-- BEGIN --
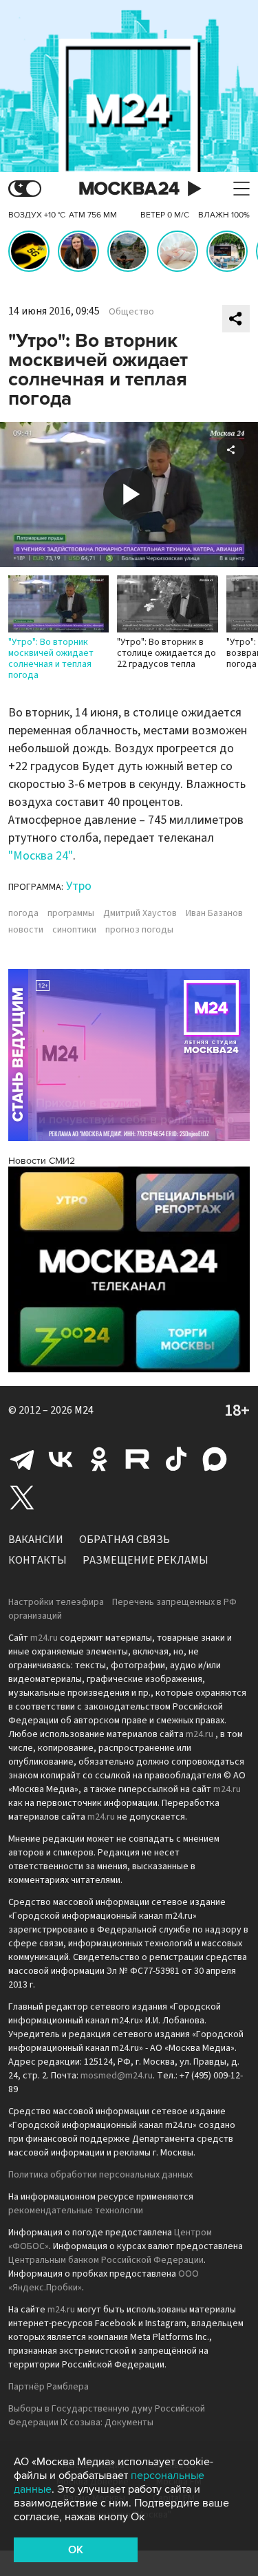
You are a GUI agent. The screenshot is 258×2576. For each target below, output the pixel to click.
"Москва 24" (40, 855)
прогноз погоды (139, 930)
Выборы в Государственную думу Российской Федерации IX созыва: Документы (106, 2415)
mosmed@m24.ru (116, 2076)
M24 (84, 1410)
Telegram (22, 1459)
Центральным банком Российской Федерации (106, 2260)
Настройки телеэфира (56, 1602)
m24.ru (44, 1638)
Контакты (37, 1560)
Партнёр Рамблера (48, 2387)
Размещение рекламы (145, 1560)
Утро (79, 886)
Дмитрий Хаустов (140, 913)
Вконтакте (60, 1459)
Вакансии (35, 1539)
-- END --
■ **TASK DETAILS**: Copy every item above word for word, including each coordinate pair, and leave out the picture.

■ **EXERCISE OUTPUT**:
You are a GUI agent. The screenshot is 258×2576. For each target below, output the pixel to click.
"Москва 24" (40, 855)
прогноз погоды (139, 930)
Выборы в Государственную думу Российской Федерации IX созыва: Документы (106, 2415)
mosmed@m24.ru (116, 2076)
M24 (84, 1410)
Telegram (22, 1459)
Центральным банком Российской Федерации (106, 2260)
Настройки телеэфира (56, 1602)
m24.ru (44, 1638)
Контакты (37, 1560)
Партнёр Рамблера (48, 2387)
Размещение рекламы (145, 1560)
Утро (79, 886)
Дмитрий Хаустов (140, 913)
Вконтакте (60, 1459)
Вакансии (35, 1539)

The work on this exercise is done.